Creating tf.Datasets

To perform training we need to create a tf.Dataset that combines the image along with the actual expected label (or classification value 1 for true 0 for false).

Additionally for training and validation the tf.Datasets should form batches of examples. Batches are collections of images and labels at a fixed size which are used to adjust the gradients of the neural network. For now I've chosen a batch size of 128 images, this means that the gradient for learning will be averaged over the results of 128 images before weights are adjusted. Choosing a smaller batch size may allow more accuracy but does increase the necessary training time.

In [ ]:
# Determine the batch size for training.  How many images will be considered
# before adjusting the weights in the direction of the gradient.
BATCH_SIZE = 128

test_path_ds = tf.data.Dataset.from_tensor_slices(test_all_image_paths)
test_image_ds = test_path_ds.map(
    load_and_preprocess_image, num_parallel_calls=AUTOTUNE)
test_label_ds = tf.data.Dataset.from_tensor_slices(
    tf.cast(test_all_image_labels, tf.int8))

training_path_ds = tf.data.Dataset.from_tensor_slices(training_all_image_paths)
training_image_ds = training_path_ds.map(
    load_and_preprocess_image, num_parallel_calls=AUTOTUNE)
training_label_ds = tf.data.Dataset.from_tensor_slices(
    tf.cast(training_all_image_labels, tf.int8))

validation_path_ds = tf.data.Dataset.from_tensor_slices(
    validation_all_image_paths)
validation_image_ds = validation_path_ds.map(
    load_and_preprocess_image, num_parallel_calls=AUTOTUNE)
validation_label_ds = tf.data.Dataset.from_tensor_slices(
    tf.cast(validation_all_image_labels, tf.int8))

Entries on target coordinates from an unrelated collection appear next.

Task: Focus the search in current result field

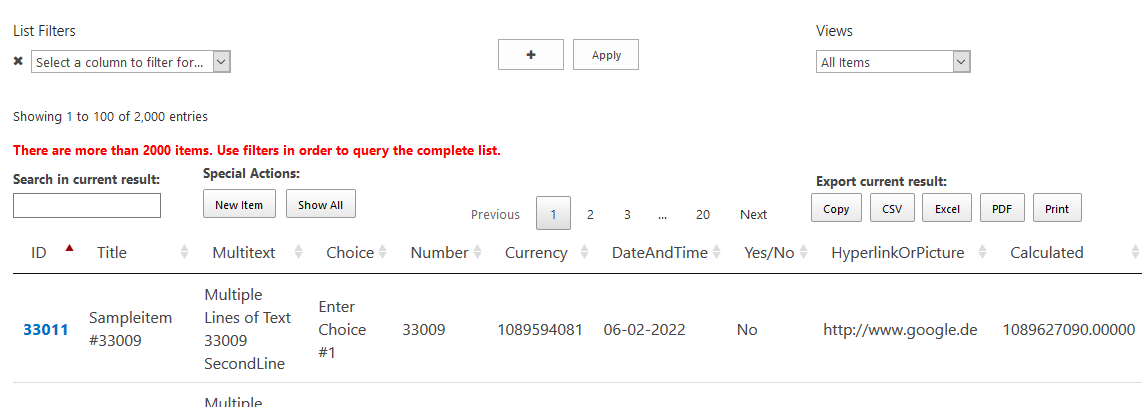Action: [x=87, y=206]
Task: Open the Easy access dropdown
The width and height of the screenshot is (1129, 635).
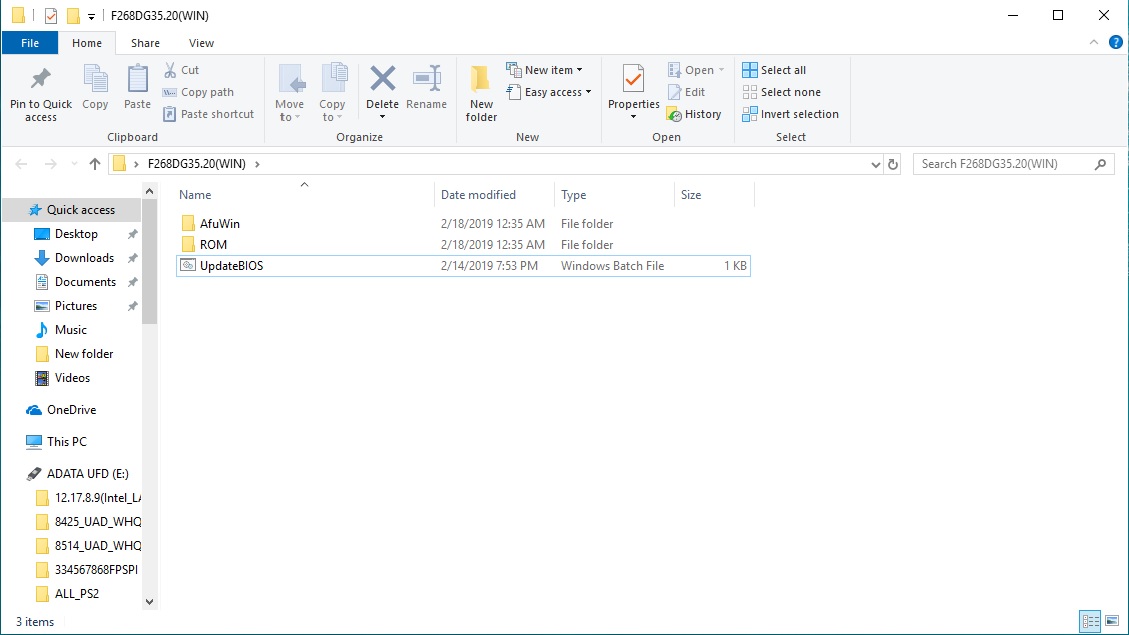Action: tap(550, 92)
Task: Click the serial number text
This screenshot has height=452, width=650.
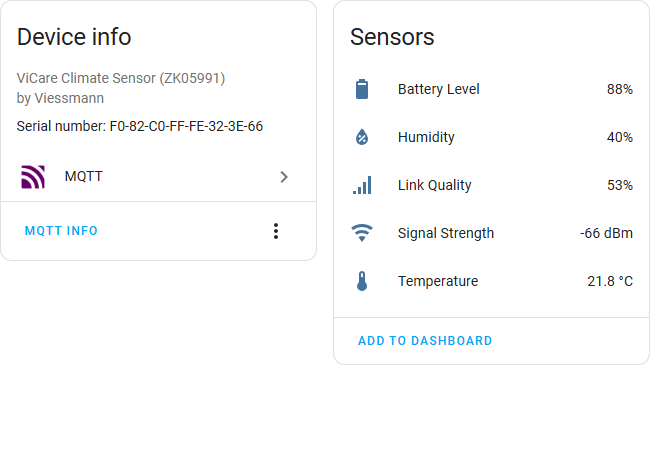Action: click(x=140, y=126)
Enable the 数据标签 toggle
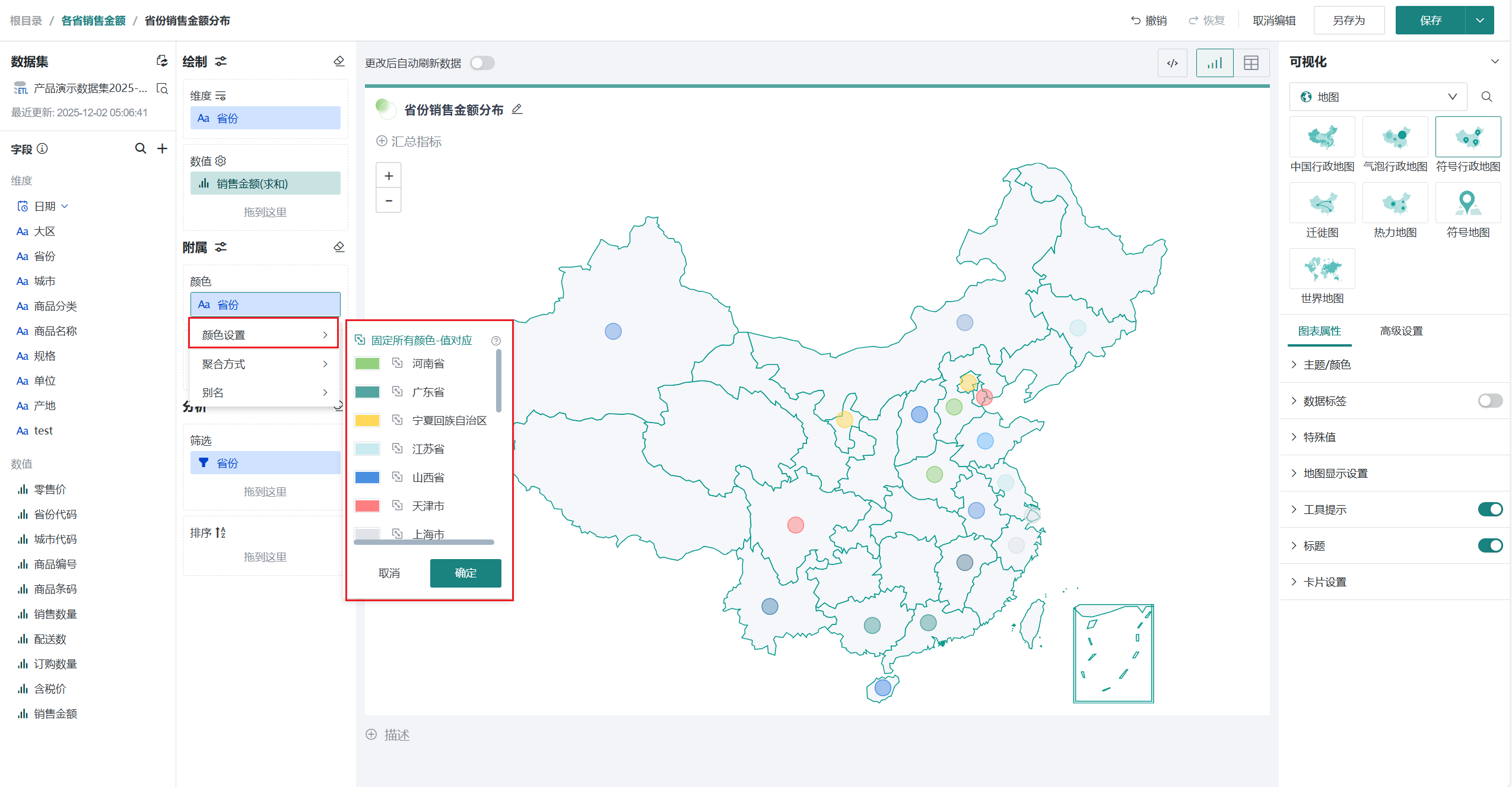The height and width of the screenshot is (787, 1512). [x=1489, y=401]
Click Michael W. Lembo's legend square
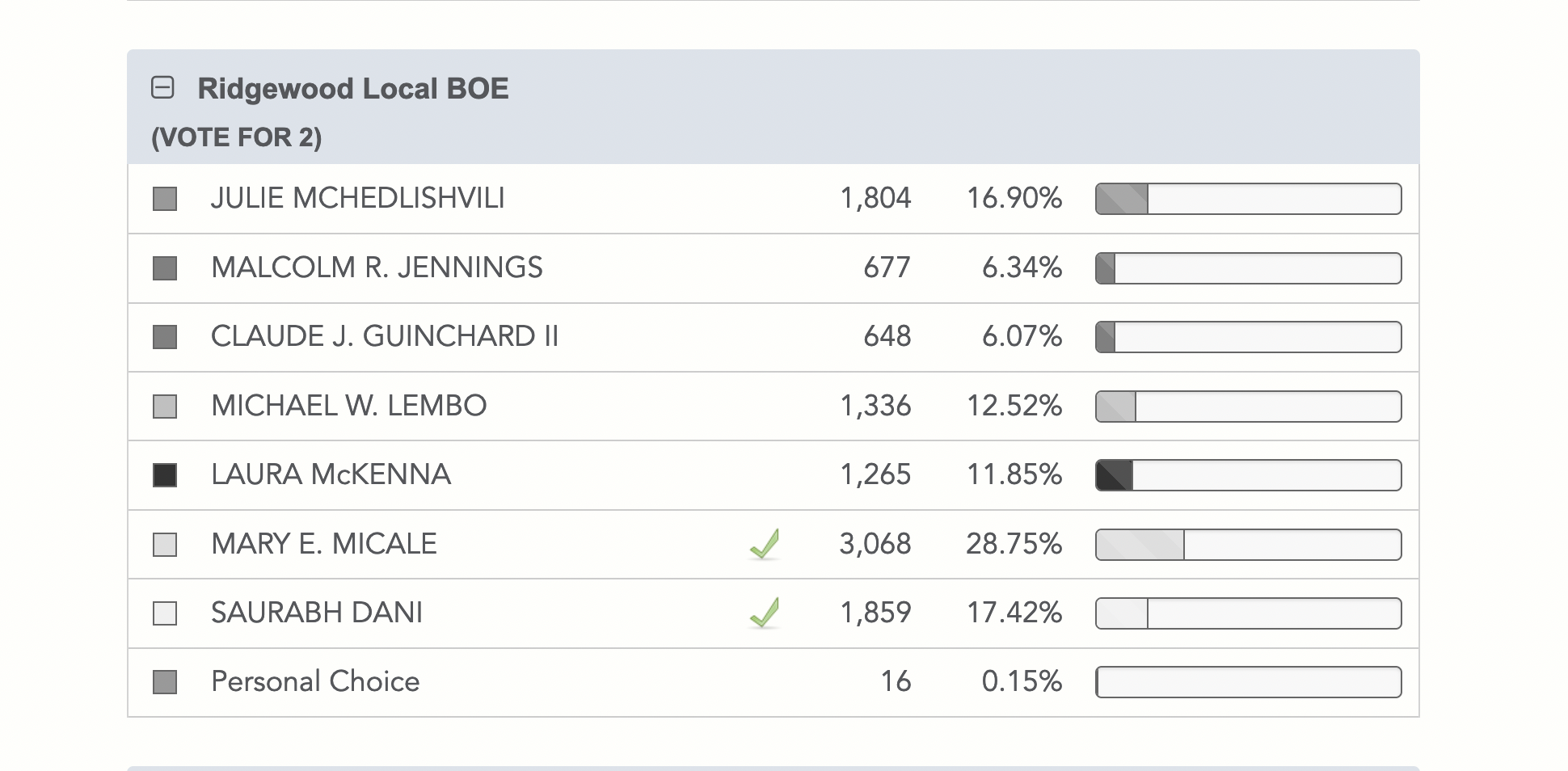 [x=165, y=406]
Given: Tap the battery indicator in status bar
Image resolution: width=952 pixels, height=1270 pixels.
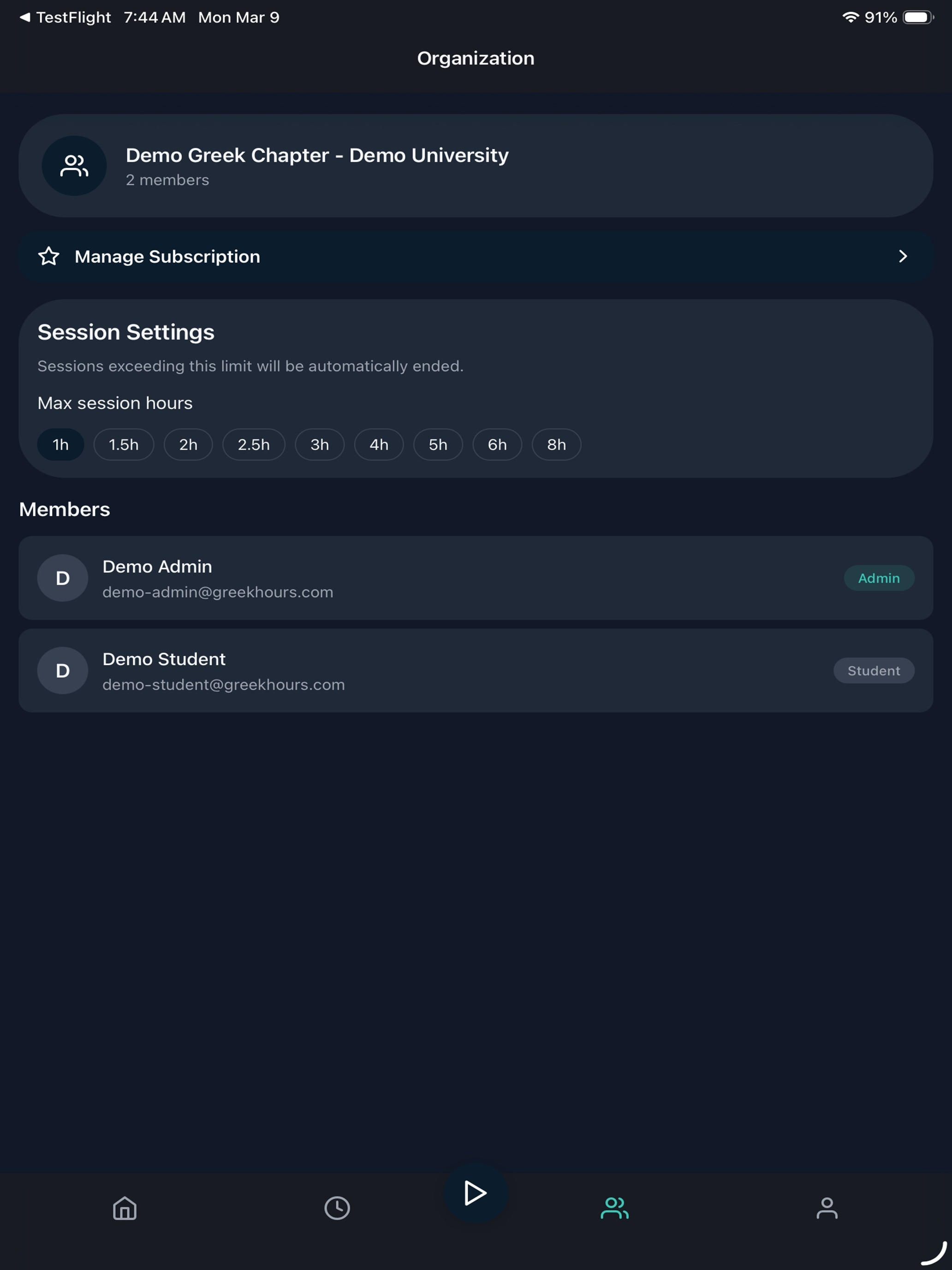Looking at the screenshot, I should point(918,17).
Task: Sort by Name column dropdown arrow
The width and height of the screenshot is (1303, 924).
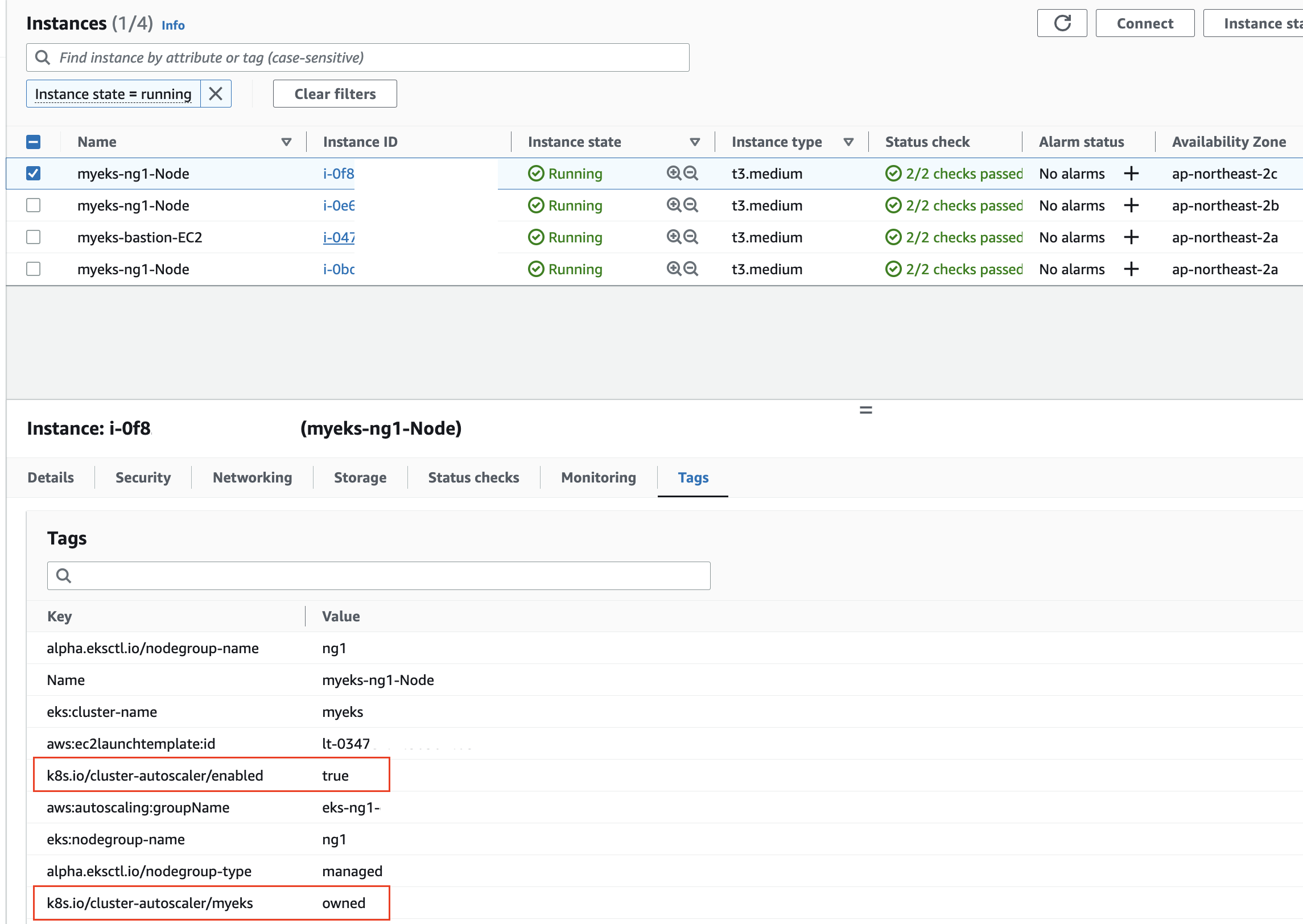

validation_image_label_ds = tf.data.Dataset.zip(
    (validation_image_ds, validation_label_ds))
test_image_label_ds = tf.data.Dataset.zip((test_image_ds, test_label_ds))

# Training neural nets benefit from being presented random batches, but shuffling
# all of the data could be very expensive in the aspect of time, so just shuffle
# 128 times the batch size.
training_image_label_ds = tf.data.Dataset.zip((training_image_ds, training_label_ds)).shuffle(
    buffer_size=BATCH_SIZE*128, reshuffle_each_iteration=True).repeat().batch(BATCH_SIZE).prefetch(buffer_size=AUTOTUNE)

validation_batches = validation_image_label_ds.batch(BATCH_SIZE)
test_batches = test_image_label_ds.batch(
    BATCH_SIZE).prefetch(buffer_size=AUTOTUNE)

Neural Network Architecture

Deciding on the neural network architecture is a problem that doesn't have a clear path from start to finish. Choices need to be made about the number of layers, type of layers, the parameters of the layers, activation functions and the choice of optimizers which determine the learning rate schedule.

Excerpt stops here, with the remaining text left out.